-- Task --
Copy all of the data that follows without altering a word.

-----

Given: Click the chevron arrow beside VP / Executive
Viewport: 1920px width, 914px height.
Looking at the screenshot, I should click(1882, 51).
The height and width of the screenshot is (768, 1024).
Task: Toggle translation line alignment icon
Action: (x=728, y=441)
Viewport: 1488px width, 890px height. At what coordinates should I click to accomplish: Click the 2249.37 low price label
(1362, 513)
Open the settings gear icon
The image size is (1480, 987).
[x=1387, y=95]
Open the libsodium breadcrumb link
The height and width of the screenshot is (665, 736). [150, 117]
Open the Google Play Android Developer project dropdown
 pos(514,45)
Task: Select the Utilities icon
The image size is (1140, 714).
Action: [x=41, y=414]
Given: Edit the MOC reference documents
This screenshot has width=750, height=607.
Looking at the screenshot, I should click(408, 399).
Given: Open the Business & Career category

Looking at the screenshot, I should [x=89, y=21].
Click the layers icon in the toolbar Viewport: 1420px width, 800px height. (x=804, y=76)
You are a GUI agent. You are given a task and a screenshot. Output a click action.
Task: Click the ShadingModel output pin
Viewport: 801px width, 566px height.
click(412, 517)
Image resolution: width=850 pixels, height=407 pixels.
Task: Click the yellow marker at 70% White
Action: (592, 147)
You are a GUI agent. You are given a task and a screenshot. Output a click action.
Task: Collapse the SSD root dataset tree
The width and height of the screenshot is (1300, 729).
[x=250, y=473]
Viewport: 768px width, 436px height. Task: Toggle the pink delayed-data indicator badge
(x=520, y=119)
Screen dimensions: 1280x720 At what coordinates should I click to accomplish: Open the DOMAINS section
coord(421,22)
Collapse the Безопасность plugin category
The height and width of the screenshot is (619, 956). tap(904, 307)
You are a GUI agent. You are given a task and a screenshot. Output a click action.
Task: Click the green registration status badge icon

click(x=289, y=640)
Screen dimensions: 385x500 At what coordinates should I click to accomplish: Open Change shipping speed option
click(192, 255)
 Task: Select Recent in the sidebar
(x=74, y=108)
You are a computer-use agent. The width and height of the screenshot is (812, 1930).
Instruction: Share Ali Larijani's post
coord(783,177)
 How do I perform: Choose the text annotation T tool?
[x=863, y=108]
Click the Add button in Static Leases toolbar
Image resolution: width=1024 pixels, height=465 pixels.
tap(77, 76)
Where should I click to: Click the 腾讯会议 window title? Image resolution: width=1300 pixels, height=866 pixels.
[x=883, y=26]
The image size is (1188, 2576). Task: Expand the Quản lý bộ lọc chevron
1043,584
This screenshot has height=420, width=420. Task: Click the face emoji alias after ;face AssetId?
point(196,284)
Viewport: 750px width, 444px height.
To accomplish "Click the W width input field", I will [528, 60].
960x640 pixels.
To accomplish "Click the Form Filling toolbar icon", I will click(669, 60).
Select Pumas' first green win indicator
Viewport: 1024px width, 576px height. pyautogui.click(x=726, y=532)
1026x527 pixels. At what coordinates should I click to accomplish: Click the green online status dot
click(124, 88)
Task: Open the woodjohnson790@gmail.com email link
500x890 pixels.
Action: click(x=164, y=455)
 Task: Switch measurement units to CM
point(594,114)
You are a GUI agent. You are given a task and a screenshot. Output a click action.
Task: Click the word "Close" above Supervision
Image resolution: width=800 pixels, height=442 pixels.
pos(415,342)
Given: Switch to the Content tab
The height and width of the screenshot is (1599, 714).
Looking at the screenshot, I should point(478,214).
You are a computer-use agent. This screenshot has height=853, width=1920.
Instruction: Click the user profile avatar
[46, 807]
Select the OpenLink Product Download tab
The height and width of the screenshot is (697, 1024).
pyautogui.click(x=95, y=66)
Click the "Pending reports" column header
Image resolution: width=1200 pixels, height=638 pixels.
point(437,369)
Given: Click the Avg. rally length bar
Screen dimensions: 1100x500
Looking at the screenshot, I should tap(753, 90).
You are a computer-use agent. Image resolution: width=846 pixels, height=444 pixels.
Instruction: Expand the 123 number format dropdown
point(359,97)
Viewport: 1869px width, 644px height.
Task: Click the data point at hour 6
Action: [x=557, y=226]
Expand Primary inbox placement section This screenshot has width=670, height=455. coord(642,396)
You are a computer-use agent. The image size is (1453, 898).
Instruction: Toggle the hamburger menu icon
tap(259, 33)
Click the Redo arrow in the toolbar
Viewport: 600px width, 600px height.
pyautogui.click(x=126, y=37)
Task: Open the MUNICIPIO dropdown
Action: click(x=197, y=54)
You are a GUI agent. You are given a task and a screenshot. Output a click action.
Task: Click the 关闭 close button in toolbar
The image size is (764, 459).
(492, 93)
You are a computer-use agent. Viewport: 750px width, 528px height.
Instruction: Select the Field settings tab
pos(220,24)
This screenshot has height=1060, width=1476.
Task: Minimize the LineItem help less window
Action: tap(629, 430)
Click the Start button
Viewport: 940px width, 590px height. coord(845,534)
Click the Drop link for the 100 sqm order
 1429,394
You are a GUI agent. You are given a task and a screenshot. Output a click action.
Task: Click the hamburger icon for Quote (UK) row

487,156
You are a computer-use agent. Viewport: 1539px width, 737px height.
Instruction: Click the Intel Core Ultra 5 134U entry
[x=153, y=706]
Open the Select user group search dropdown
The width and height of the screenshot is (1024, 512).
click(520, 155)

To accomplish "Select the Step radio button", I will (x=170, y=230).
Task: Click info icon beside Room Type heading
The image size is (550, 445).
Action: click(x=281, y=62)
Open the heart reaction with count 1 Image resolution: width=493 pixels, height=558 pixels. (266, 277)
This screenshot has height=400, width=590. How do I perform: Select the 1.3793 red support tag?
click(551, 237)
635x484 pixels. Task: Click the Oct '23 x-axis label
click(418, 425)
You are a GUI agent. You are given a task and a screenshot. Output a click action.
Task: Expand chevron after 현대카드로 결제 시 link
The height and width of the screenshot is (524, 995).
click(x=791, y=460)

-----

-- Exercise response --
Given: Click the chevron arrow beside VP / Executive
Viewport: 1920px width, 914px height.
Looking at the screenshot, I should click(1882, 51).
The height and width of the screenshot is (768, 1024).
Task: Toggle translation line alignment icon
Action: (x=728, y=441)
Viewport: 1488px width, 890px height. At what coordinates should I click to accomplish: Click the 2249.37 low price label
(1362, 513)
Open the settings gear icon
The image size is (1480, 987).
[x=1387, y=95]
Open the libsodium breadcrumb link
The height and width of the screenshot is (665, 736). [150, 117]
Open the Google Play Android Developer project dropdown
 pos(514,45)
Task: Select the Utilities icon
The image size is (1140, 714).
Action: [x=41, y=414]
Given: Edit the MOC reference documents
This screenshot has width=750, height=607.
Looking at the screenshot, I should click(408, 399).
Given: Open the Business & Career category

Looking at the screenshot, I should [x=89, y=21].
Click the layers icon in the toolbar Viewport: 1420px width, 800px height. (x=804, y=76)
You are a GUI agent. You are given a task and a screenshot. Output a click action.
Task: Click the ShadingModel output pin
Viewport: 801px width, 566px height.
click(412, 517)
Image resolution: width=850 pixels, height=407 pixels.
Task: Click the yellow marker at 70% White
Action: (592, 147)
You are a GUI agent. You are given a task and a screenshot. Output a click action.
Task: Collapse the SSD root dataset tree
The width and height of the screenshot is (1300, 729).
[x=250, y=473]
Viewport: 768px width, 436px height. Task: Toggle the pink delayed-data indicator badge
(x=520, y=119)
Screen dimensions: 1280x720 At what coordinates should I click to accomplish: Open the DOMAINS section
coord(421,22)
Collapse the Безопасность plugin category
The height and width of the screenshot is (619, 956). tap(904, 307)
You are a GUI agent. You are given a task and a screenshot. Output a click action.
Task: Click the green registration status badge icon

click(x=289, y=640)
Screen dimensions: 385x500 At what coordinates should I click to accomplish: Open Change shipping speed option
click(192, 255)
 Task: Select Recent in the sidebar
(x=74, y=108)
You are a computer-use agent. The width and height of the screenshot is (812, 1930).
Instruction: Share Ali Larijani's post
coord(783,177)
 How do I perform: Choose the text annotation T tool?
[x=863, y=108]
Click the Add button in Static Leases toolbar
Image resolution: width=1024 pixels, height=465 pixels.
tap(77, 76)
Where should I click to: Click the 腾讯会议 window title? Image resolution: width=1300 pixels, height=866 pixels.
[x=883, y=26]
The image size is (1188, 2576). Task: Expand the Quản lý bộ lọc chevron
1043,584
This screenshot has height=420, width=420. Task: Click the face emoji alias after ;face AssetId?
point(196,284)
Viewport: 750px width, 444px height.
To accomplish "Click the W width input field", I will [528, 60].
960x640 pixels.
To accomplish "Click the Form Filling toolbar icon", I will click(669, 60).
Select Pumas' first green win indicator
Viewport: 1024px width, 576px height. pyautogui.click(x=726, y=532)
1026x527 pixels. At what coordinates should I click to accomplish: Click the green online status dot
click(124, 88)
Task: Open the woodjohnson790@gmail.com email link
500x890 pixels.
Action: click(x=164, y=455)
 Task: Switch measurement units to CM
point(594,114)
You are a GUI agent. You are given a task and a screenshot. Output a click action.
Task: Click the word "Close" above Supervision
Image resolution: width=800 pixels, height=442 pixels.
pos(415,342)
Given: Switch to the Content tab
The height and width of the screenshot is (1599, 714).
Looking at the screenshot, I should point(478,214).
You are a computer-use agent. This screenshot has height=853, width=1920.
Instruction: Click the user profile avatar
[46, 807]
Select the OpenLink Product Download tab
The height and width of the screenshot is (697, 1024).
pyautogui.click(x=95, y=66)
Click the "Pending reports" column header
Image resolution: width=1200 pixels, height=638 pixels.
point(437,369)
Given: Click the Avg. rally length bar
Screen dimensions: 1100x500
Looking at the screenshot, I should tap(753, 90).
You are a computer-use agent. Image resolution: width=846 pixels, height=444 pixels.
Instruction: Expand the 123 number format dropdown
point(359,97)
Viewport: 1869px width, 644px height.
Task: Click the data point at hour 6
Action: [x=557, y=226]
Expand Primary inbox placement section This screenshot has width=670, height=455. coord(642,396)
You are a computer-use agent. The image size is (1453, 898).
Instruction: Toggle the hamburger menu icon
tap(259, 33)
Click the Redo arrow in the toolbar
Viewport: 600px width, 600px height.
pyautogui.click(x=126, y=37)
Task: Open the MUNICIPIO dropdown
Action: click(x=197, y=54)
You are a GUI agent. You are given a task and a screenshot. Output a click action.
Task: Click the 关闭 close button in toolbar
The image size is (764, 459).
(492, 93)
You are a computer-use agent. Viewport: 750px width, 528px height.
Instruction: Select the Field settings tab
pos(220,24)
This screenshot has height=1060, width=1476.
Task: Minimize the LineItem help less window
Action: tap(629, 430)
Click the Start button
Viewport: 940px width, 590px height. coord(845,534)
Click the Drop link for the 100 sqm order
 1429,394
You are a GUI agent. You are given a task and a screenshot. Output a click action.
Task: Click the hamburger icon for Quote (UK) row

487,156
You are a computer-use agent. Viewport: 1539px width, 737px height.
Instruction: Click the Intel Core Ultra 5 134U entry
[x=153, y=706]
Open the Select user group search dropdown
The width and height of the screenshot is (1024, 512).
click(520, 155)

To accomplish "Select the Step radio button", I will (x=170, y=230).
Task: Click info icon beside Room Type heading
The image size is (550, 445).
Action: click(x=281, y=62)
Open the heart reaction with count 1 Image resolution: width=493 pixels, height=558 pixels. (266, 277)
This screenshot has height=400, width=590. How do I perform: Select the 1.3793 red support tag?
click(551, 237)
635x484 pixels. Task: Click the Oct '23 x-axis label
click(418, 425)
You are a GUI agent. You are given a task and a screenshot. Output a click action.
Task: Expand chevron after 현대카드로 결제 시 link
The height and width of the screenshot is (524, 995).
click(x=791, y=460)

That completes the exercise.